▶ **Data for this task**
○ ○ ○ ○ ○ ○ ○
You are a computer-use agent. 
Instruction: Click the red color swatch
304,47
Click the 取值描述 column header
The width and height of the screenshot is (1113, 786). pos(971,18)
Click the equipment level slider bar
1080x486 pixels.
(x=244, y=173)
○ ○ ○ ○ ○ ○ ○
▶ **Problem details**
Please give all of the entries again, exactly as written.

▶ **Answer space**
You are a computer-use agent. 
Instruction: Click the red color swatch
304,47
Click the 取值描述 column header
The width and height of the screenshot is (1113, 786). pos(971,18)
Click the equipment level slider bar
1080x486 pixels.
(x=244, y=173)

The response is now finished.